Study: DNA websites cast broad net for identifying people
NEW YORK About 60 per cent of the U.S. population with European heritage may be identifiable from their DNA by searching consumer websites, even if they’ve never made their own genetic information available, a study estimates.
And that number will grow as more and more people upload their DNA profiles to websites that use genetic analysis to find relatives, said the authors of the study released Thursday by the journal Science.
The use of such databases for criminal investigations made headlines in April, when authorities announced they’d used a genetic genealogy website to connect some crime-scene DNA to a man they then accused of being the so-called Golden State Killer, a serial rapist and murderer.
In general, such searches begin on a site by finding a relative linked to a DNA sample. Then sleuths can use other information like published family trees, public records and lists of survivors in obituaries, plus whatever they know about the person whose DNA began the process. They can build their own speculative family trees. Eventually, that can point to someone whose DNA is then found to match the original sample.
With DNA databases “you need just a minute fraction of the population to really identify many more people,” said Yaniv Erlich of Columbia University, an author of the study.
Each person in a DNA database acts “as a beacon that illuminates hundreds of distant relatives,” said Erlich, who is also chief scientific officer of the MyHeritage website.
His paper focused on Americans of European descent because such people are over-represented in DNA databases, which makes it easier to find relatives.
The researchers started with the 1.28 million participants on the MyHeritage site at the time they did the work.
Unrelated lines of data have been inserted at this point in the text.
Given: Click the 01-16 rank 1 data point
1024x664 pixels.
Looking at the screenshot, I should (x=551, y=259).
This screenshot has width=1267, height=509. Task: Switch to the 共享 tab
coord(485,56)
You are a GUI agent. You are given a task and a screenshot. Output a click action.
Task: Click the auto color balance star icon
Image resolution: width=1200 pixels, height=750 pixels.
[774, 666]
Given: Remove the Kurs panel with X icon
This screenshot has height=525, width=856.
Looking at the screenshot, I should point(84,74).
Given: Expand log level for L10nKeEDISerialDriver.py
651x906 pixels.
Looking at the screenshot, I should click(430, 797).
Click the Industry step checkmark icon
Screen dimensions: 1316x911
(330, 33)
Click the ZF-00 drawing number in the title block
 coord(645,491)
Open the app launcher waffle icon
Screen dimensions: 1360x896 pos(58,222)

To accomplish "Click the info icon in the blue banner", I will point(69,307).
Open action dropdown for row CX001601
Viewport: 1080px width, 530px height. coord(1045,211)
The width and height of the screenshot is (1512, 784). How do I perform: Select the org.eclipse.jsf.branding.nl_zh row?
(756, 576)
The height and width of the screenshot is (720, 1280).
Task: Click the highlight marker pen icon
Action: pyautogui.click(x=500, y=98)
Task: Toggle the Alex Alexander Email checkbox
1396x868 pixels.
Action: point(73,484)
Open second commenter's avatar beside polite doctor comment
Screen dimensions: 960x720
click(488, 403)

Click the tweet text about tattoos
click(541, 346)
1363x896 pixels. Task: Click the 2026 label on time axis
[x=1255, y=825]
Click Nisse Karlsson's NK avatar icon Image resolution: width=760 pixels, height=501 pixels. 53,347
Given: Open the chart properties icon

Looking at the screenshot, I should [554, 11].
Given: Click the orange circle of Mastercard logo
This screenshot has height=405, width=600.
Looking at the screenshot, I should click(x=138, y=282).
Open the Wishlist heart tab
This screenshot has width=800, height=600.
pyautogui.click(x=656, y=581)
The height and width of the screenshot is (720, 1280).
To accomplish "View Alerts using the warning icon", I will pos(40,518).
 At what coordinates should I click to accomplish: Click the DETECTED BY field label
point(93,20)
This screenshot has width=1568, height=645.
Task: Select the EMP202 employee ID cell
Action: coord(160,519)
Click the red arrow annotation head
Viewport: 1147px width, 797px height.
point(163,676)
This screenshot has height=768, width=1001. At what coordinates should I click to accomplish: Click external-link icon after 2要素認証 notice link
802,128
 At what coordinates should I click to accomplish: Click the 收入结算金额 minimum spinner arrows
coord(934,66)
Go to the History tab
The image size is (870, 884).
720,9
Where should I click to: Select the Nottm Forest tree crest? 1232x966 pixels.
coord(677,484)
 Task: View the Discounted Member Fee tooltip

Most had a northern European genetic background. For each, they looked for relatives more distant than first cousins elsewhere in the database.
About 60 per cent of the time, they found someone whose genetic similarity was at least equal to that of a third cousin, similar to the degree of relatedness that led to the Golden State Killer suspect. Third cousins share great-great-grandparents.
With some basic assumptions about what kind of data would be available for a criminal suspect, the researchers calculated they could pare down the possible identity of the initial person to just 16 or 17 people. That’s limited enough that police could zero in with further investigation, Erlich said.
Erlich and his co-authors suggested that such searches could cast a broader net in the near future. A database with DNA profiles of just 2 per cent of a population is enough to match nearly everybody with somebody who’s as closely related as a third cousin, researchers said. From that, they calculated that the genetic profiles of about 3 million Americans of European descent could deliver the equivalent of a third cousin for more than 90 per cent of that ethnic grouping.
Websites are getting very close to that, said Erlich, noting that MyHeritage now has more than 1.75 million participants. He said the website does not allow forensic searches.